Still, what you're describing is actually pretty close to what I want. I want all my devices to know what actions I did or didn't take on the others! And yes, further refinement of Messages along the same lines would be great!
Richard Cheng  2012-05-15 05:37
Whilst I completely agree with your analysis of the problem, and of snoozes and dismissals needing to be propagated across different devices, I really don't like the "cascade" part of your proposed solution, because it will no longer be possible to set a reminder for a specific time; you'll instead be setting it for a time window. And using the same nine-devices example, and the most conservative value for "a few minutes"--3--the time window is 24 minutes wide! Having to set reminders for 24 minutes prior to when I actually want to be reminded, just in case, I would find even more irritating than the status quo.

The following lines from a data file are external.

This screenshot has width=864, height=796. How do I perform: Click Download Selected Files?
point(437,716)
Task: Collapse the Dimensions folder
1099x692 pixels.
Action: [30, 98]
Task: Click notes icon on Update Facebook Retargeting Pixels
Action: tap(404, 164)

Paul Findon  2012-05-15 13:02
"Thanks to iCloud, my calendars sync wirelessly and instantly across all my devices — and can be edited anywhere. This is a fantastic capability, one that I have come to depend on."

This is what MobileMe does for me too and has done for several years. Am I missing something here, apart from the fact that MobileMe will soon be put to sleep.

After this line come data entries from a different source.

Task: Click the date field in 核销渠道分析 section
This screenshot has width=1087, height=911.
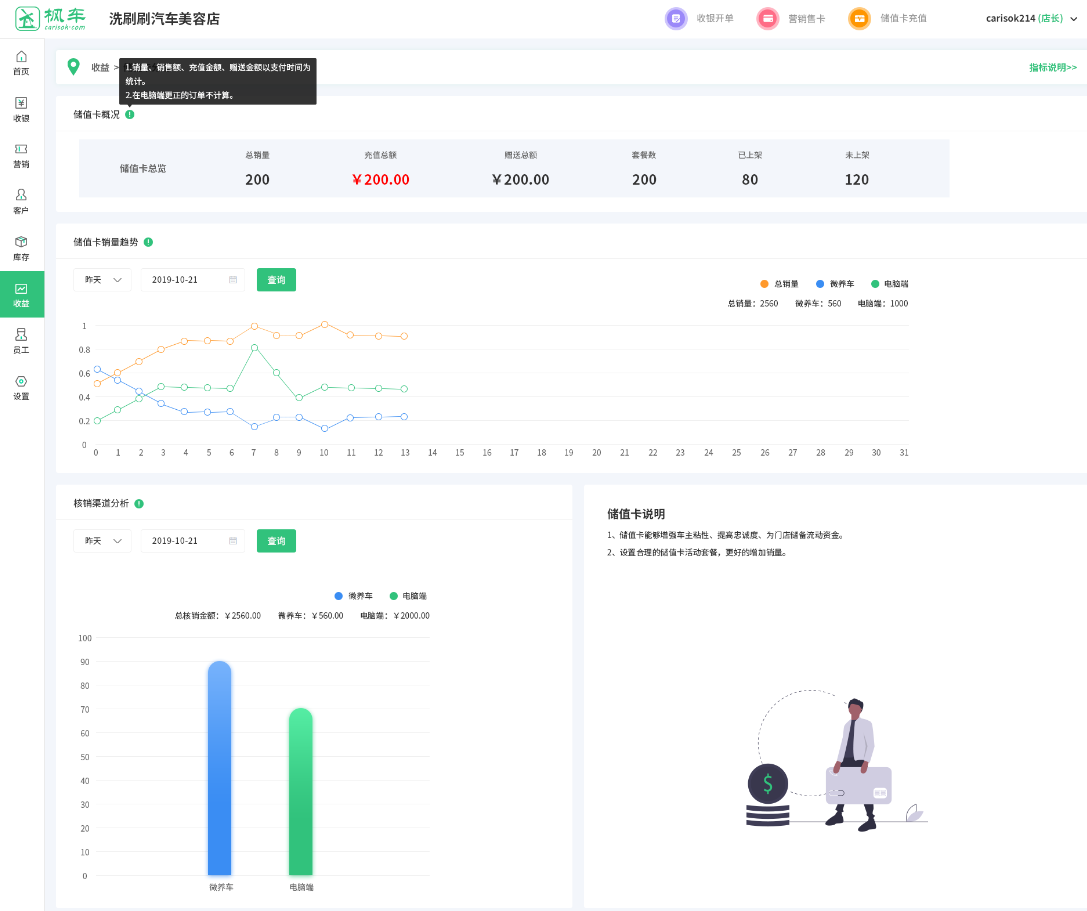Action: pos(192,541)
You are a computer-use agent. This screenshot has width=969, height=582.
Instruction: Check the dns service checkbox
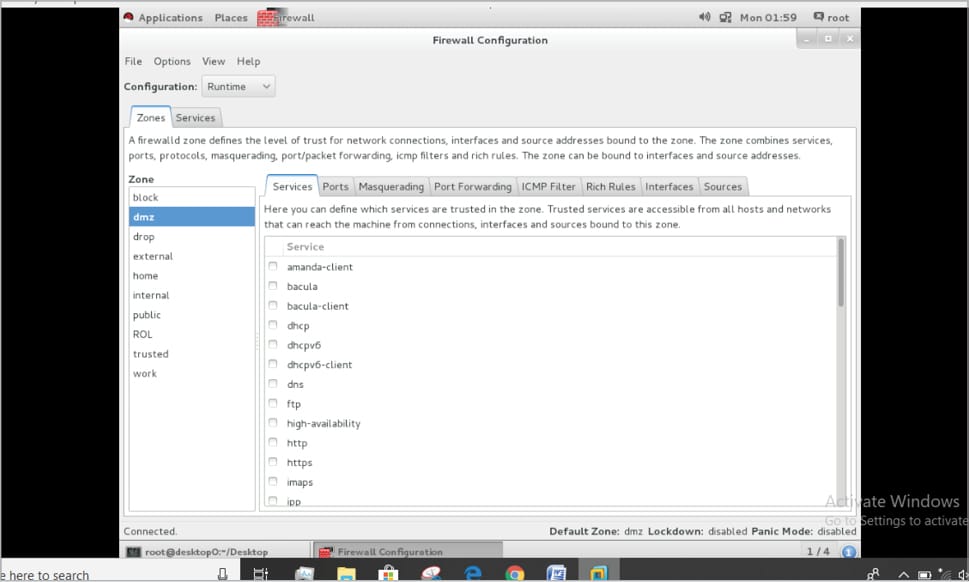273,384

Joe Kissell  An apple icon for a TidBITS Staffer 2012-05-15 13:46
You're not missing anything. The article isn't about iCloud, that was just the example I used. It's about the way Macs and iOS devices treat all synced calendars independently for the purpose of alerts.
Girish Kulkarni  2012-05-16 08:40
I actually find that multiple alerts on different systems are an useful feature. There have been times when I hurriedly set up a reminder on my iPhone using Siri and it popped up on my iMac when I didn’t have my phone with me.
Joe Kissell  An apple icon for a TidBITS Staffer 2012-05-16 08:48
In the scenario you describe, I'd want to see the alert only on my iMac, and not also on my iPhone when I next have it with me! That's kind of my point. Yes, I want to be alerted on whatever device I happen to be using—but not on any other devices.
Bill Nance  2012-05-16 15:43
Quite some time ago I posted this issue on the Apple discussion forum. I thought I might be doing something wrong and wanted to know how I could share a calendar with someone without seeing/hearing their alerts. Since that original post, there have been thousands of views of this issue since I posted it. Really??? Can this be that hard to fix? No matter what you choose when you accept a shared calendar, you get the annoying reminders whether you want them or not. I can see how the time zone difference between a user's location and the calendar owner's location, especially if it's overseas, could be a terrific hassle. I expect so much more from Apple. I hope your article will help get this resolved with Apple. I've posted this issue many times at Apple's feedback site. Let's get this fixed!!!!!!!!!
Michael Paine  2012-05-16 19:48
There has been a long-standing Apple Discussion on this topic:
It is driving people crazy.
Philip Benjamin  2012-05-17 22:08
What a great article, taking us all forward on our thinking on the subject.
Because I did not want to receive the alerts of my wife and because she did not want to receive mine, I have set up my wife's calendar and my calendar both on each of our Macs and have then disabled alerts for her on mine and for mine on hers.
Then on our iPhones we just see our own calendars - we can always invite each other before promising others that we are available at a certain time.
Of course this system only works if you are sharing with someone who can be trusted with the password accessible in your keychain...
When shared calendars on iOS can have their alerts disabled I will be switching back to calendar sharing lickety split.
Joe Garnero  An apple icon for a TidBITS Contributor 2012-05-23 09:01
I have a preference for aanother solution. It would be nice to be able to acknowledge the alert on the device I am currently using and have Apple push that acknowledgement to all other devices - canceling any that may not have posted due to time differences.
Offering the option to acknowledge on this device only or all other devices or all devices would satisfy your desire to leave some alerts open on the desktop but not on your iPhone.